[START OF Listed entries]

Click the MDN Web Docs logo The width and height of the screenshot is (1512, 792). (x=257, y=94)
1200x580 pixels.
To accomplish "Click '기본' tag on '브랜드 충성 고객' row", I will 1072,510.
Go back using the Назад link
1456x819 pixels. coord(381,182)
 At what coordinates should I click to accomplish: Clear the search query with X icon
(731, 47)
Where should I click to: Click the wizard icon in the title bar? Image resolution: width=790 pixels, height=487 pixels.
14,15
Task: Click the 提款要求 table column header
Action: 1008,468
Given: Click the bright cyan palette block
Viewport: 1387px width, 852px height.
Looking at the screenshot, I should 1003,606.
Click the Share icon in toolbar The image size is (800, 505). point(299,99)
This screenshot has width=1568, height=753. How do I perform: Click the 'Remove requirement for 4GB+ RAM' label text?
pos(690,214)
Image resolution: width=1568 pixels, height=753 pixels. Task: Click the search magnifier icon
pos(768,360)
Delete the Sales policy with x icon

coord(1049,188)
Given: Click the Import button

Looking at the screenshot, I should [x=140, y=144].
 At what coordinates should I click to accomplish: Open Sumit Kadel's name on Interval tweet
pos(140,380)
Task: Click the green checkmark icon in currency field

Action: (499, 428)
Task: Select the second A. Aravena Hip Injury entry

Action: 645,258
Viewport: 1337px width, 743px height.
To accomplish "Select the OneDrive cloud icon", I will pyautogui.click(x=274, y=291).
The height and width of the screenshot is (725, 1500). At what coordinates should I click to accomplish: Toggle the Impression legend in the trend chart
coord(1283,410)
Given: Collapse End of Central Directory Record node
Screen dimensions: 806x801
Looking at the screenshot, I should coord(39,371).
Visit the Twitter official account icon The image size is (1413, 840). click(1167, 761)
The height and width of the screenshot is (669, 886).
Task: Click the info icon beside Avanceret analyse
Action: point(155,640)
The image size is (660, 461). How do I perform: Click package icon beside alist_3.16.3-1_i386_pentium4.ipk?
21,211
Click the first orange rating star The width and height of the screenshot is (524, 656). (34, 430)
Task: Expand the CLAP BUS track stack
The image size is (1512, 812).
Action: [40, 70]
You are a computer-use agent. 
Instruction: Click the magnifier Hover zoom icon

[END OF Listed entries]

- Problem details -
Reproduce the data above, changing every "Given" to "Goal" and leaving everything else as it is.

- Result of the exercise -
Click the MDN Web Docs logo The width and height of the screenshot is (1512, 792). (x=257, y=94)
1200x580 pixels.
To accomplish "Click '기본' tag on '브랜드 충성 고객' row", I will 1072,510.
Go back using the Назад link
1456x819 pixels. coord(381,182)
 At what coordinates should I click to accomplish: Clear the search query with X icon
(731, 47)
Where should I click to: Click the wizard icon in the title bar? Image resolution: width=790 pixels, height=487 pixels.
14,15
Task: Click the 提款要求 table column header
Action: 1008,468
Goal: Click the bright cyan palette block
Viewport: 1387px width, 852px height.
Looking at the screenshot, I should 1003,606.
Click the Share icon in toolbar The image size is (800, 505). point(299,99)
This screenshot has width=1568, height=753. How do I perform: Click the 'Remove requirement for 4GB+ RAM' label text?
pos(690,214)
Image resolution: width=1568 pixels, height=753 pixels. Task: Click the search magnifier icon
pos(768,360)
Delete the Sales policy with x icon

coord(1049,188)
Goal: Click the Import button

Looking at the screenshot, I should [x=140, y=144].
 At what coordinates should I click to accomplish: Open Sumit Kadel's name on Interval tweet
pos(140,380)
Task: Click the green checkmark icon in currency field

Action: (499, 428)
Task: Select the second A. Aravena Hip Injury entry

Action: 645,258
Viewport: 1337px width, 743px height.
To accomplish "Select the OneDrive cloud icon", I will pyautogui.click(x=274, y=291).
The height and width of the screenshot is (725, 1500). At what coordinates should I click to accomplish: Toggle the Impression legend in the trend chart
coord(1283,410)
Goal: Collapse End of Central Directory Record node
Screen dimensions: 806x801
Looking at the screenshot, I should coord(39,371).
Visit the Twitter official account icon The image size is (1413, 840). click(1167, 761)
The height and width of the screenshot is (669, 886).
Task: Click the info icon beside Avanceret analyse
Action: point(155,640)
The image size is (660, 461). How do I perform: Click package icon beside alist_3.16.3-1_i386_pentium4.ipk?
21,211
Click the first orange rating star The width and height of the screenshot is (524, 656). (34, 430)
Task: Expand the CLAP BUS track stack
The image size is (1512, 812).
Action: [40, 70]
You are a computer-use agent. 
Instruction: Click the magnifier Hover zoom icon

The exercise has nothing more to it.